No hubo palabras para expresar la satisfacción experimentada, pero lo que tampoco hubo fue tiempo. Mediante un mensaje en el móvil, la madre de un compañero de clase de su hijo, le decía que si le podía ayudar. Había ido a llevar la compra a sus padres ya mayores y el ascensor no funcionaba. Su padre, que por edad necesitaba de andador para poder desplazarse, había bajado a tirar la basura y ahora era incapaz de subir por las escaleras. Por suerte, sólo había sido una sobrecarga eléctrica, así que sólo tuvo que volver a activar el suministro. Ver al pobre hombre descansar por fin en su sillón por el agotamiento físico y psicológico de la situación, le reconfortó.
Al llegar a casa, se entremezcló la sensación de satisfacción que traía consigo, con la de impotencia y tristeza al escuchar las noticias que estaba viendo su mujer mientras daba de comer a sus hijos. Aquellas cifras que daba la televisión, parecían granos que alguien contara en un puñado de arena.
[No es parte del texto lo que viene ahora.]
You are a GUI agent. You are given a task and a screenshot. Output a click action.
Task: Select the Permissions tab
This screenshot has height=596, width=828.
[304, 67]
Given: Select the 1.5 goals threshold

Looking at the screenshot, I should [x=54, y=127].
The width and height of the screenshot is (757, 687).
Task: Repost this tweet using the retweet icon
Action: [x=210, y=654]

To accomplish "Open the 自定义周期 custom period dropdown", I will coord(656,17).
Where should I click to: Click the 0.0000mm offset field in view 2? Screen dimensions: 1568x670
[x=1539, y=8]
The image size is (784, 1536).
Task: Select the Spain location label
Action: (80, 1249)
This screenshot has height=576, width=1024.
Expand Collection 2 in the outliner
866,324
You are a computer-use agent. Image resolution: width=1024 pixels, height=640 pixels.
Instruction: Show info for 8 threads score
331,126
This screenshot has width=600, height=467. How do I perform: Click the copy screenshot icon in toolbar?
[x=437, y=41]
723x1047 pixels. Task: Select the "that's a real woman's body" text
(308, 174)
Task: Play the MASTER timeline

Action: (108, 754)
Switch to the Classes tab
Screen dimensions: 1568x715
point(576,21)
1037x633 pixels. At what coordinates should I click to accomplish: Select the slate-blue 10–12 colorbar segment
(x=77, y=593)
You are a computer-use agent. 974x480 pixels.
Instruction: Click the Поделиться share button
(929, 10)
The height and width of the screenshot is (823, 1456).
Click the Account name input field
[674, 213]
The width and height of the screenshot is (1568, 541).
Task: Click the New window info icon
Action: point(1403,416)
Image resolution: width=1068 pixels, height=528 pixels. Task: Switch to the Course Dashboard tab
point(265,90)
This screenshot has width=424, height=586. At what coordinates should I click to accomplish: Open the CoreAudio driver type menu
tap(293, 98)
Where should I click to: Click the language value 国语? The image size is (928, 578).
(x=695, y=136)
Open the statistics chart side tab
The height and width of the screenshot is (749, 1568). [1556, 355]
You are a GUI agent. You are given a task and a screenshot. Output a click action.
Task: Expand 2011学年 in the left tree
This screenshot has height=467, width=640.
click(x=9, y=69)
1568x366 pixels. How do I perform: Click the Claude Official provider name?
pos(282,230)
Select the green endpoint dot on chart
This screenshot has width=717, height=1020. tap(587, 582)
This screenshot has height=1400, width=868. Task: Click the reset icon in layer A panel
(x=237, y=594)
—¿Sabes que detrás de cada uno de esos números hay una familia destrozada y una persona sola, absolutamente sola? —dijo él con el corazón encogido.
—No me lo digas, que ya lo sé. Me tiembla hasta la cuchara cuando me la llevo a la boca. Llevo toda la mañana haciendo mascarillas para no sé quién, desde que escuché la radio desayunando —respondió su mujer con la voz temblorosa.
—No os preocupéis, entre todos saldremos de esta —aclaró al ver la cara de miedo de su hijo mayor.
Al día siguiente, a la hora de cerrar la carnicería de Juan, éste llamo a José Miguel muy angustiado. Acababa de recibir un gran pedido de carne y embutido. La gran demanda en estos días había hecho necesario llenar la cámara. No se sabe por qué, quizá por la recurrente Ley de Murphy, el motor de la cámara se había parado después de un sonoro traqueteo. Cambió la pieza por la de un motor viejo que guardaba en su trastero y pronto el rostro blanquecino de Juan se tornó algo rosado. José Miguel le guiño un ojo cómplice.
La situación actual, continúa entre triste, esperanzadora e incómoda, pero las ganas y la solidaridad de los héroes siguen intactas. Éste electricista es José Miguel y es nuestro héroe. Hace que nadie, sea cual sea su particularidad, se vea sumido en las penumbras, y que la oscuridad sea algo más llevadera cuando la ilumina con el brillo de sus actos. ¡Gracias, héroes!